─── Excerpt to read
Researchers supported by
Georgia Sea Grant have shown for the first time that temperature affects
the biological activity of microbes that degrade organic carbon in marine
sediments. Warming global temperatures could therefore cause
shifts in the balance of organic carbon that is recycled into the atmosphere
or buried in sediments that serve as reservoirs for the substance.
Sea Grant’s Law Center
organized a major effort to collect school supplies for children and
teachers displaced along the Gulf coast. They amassed over 600 filled backpacks, 200 book bags, 10 boxes of teaching
supplies, and many boxes of new t-shirts, toys, children's books, and
other items.
Through the combined efforts of
the Washington and Alaska Sea Grant programs and partners, a surplus Travelift was donated to Louisiana to help recover commercial and recreational boats
damaged or displaced by Hurricanes Katrina and Rita emerged. Officials’ estimate that a new, 60-ton lift like the one being
donated would cost between $250,000 and $300,000.
Approximately 60 scientists,
including the region's Sea Grant directors, have endorsed the paper,
“Prescription for Great Lakes Ecosystem Protection and Restoration:
Avoiding the Tipping Point of Irreversible Changes,” and its recommendations.
The report underscores the urgent need for comprehensive restoration
to repair the “immune system” of the Great Lakes, and to
reverse a pattern of decline that threatens to affect drinking water,
swimming, fishing, tourism and other benefits derived from the largest
body of fresh water in the world.
In an attempt to control Styela clava’s spread,
Washington State recently added an emergency
provision to wildlife regulations, permitting unlimited collection of
these so-called “fouling” organisms. Working with
the Washington Sea Grant Program in Seattle, former Port Townsend resident
Simon Geerlofs has been recruiting divers to clean the docks and slips
of Pleasant Harbor Marina, where Styela clava has been slowly taking
over.
Oregon
Sea Grant Marine Educator, Bill Hanshumaker and other researchers
from the Hatfield Marine Science Center and NOAA
spent Dec. 4-13, 2005 on a voyage deploying hydrophones to monitor undersea
sounds. The team traveled from South Korea's Antarctic station to the
Russian research vessel, Yuzhmorgeologiya to install a deep-sea hydrophone
network. "Sounds from the Southern Ocean" was intended to
reveal more about ice sheet movement, undersea earthquakes, and even the
calls of great whales. In addition to reporting on the voyage,
Hanshumaker is developing exhibit material for the visitor center as
well as collaborating on a presentation for the NPR Radio Expeditions
feature.
──────
─── Record excerpts
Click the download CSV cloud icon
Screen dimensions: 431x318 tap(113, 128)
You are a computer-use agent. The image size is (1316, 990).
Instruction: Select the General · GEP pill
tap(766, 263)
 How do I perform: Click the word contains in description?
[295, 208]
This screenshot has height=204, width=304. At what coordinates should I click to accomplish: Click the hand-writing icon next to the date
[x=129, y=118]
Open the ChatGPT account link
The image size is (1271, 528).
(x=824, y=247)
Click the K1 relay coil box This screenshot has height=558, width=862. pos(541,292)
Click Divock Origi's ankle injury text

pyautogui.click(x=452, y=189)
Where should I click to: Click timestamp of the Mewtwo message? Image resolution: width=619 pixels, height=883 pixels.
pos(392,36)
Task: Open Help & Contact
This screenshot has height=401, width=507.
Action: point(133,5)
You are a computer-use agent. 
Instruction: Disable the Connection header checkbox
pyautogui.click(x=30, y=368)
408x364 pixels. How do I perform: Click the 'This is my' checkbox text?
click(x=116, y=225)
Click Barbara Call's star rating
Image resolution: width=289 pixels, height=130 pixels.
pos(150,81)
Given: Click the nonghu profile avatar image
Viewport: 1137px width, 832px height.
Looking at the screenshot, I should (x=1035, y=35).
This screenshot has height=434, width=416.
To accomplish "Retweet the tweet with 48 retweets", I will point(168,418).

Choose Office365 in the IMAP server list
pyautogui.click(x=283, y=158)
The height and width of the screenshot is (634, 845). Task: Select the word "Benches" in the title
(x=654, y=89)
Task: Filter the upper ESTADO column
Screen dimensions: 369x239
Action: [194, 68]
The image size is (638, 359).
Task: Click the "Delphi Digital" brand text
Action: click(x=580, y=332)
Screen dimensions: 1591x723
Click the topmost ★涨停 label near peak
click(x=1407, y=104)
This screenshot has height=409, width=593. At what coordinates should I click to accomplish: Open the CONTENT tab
──────
Continue the roundup of Sea Grant news from the point where it stops.

Two Michigan marinas were
designated “Michigan Clean Marinas” by the Michigan Clean
Marina Program (CMP) Committee. The two facilities that met the
program requirements include: Walstrom Marine, Inc. in Harbor Springs,
Michigan and Belle Maer Harbor, Harrison Township, Michigan. The CMP
program is a joint undertaking by the Michigan Boating Industries Association,
Michigan Sea Grant and the Michigan Department of Environmental Quality.
Oregon Sea Grant extension
agents worked with coastal communities to prepare for natural disasters.
Signage and siren warning systems in evacuation zones have improved
and education efforts have been stepped up, but Sea Grant wants to ensure
the community knows how to react if and when a tsunami or other natural
disaster comes along.
The Mississippi-Alabama Sea Grant Consortium
won national honors from Clear
Channel Radio’s approximately 1,500 stations for producing a Public
Service Announcement (PSA) aimed at reducing marine debris. The PSA
won first place in the most creative Public Service Announcement category
from over 1,500 entries and featured a fish throwing seaweed, mud, dead
carcasses, and pond scum at a human much like humans throw various forms
of trash in the rivers, bays and oceans.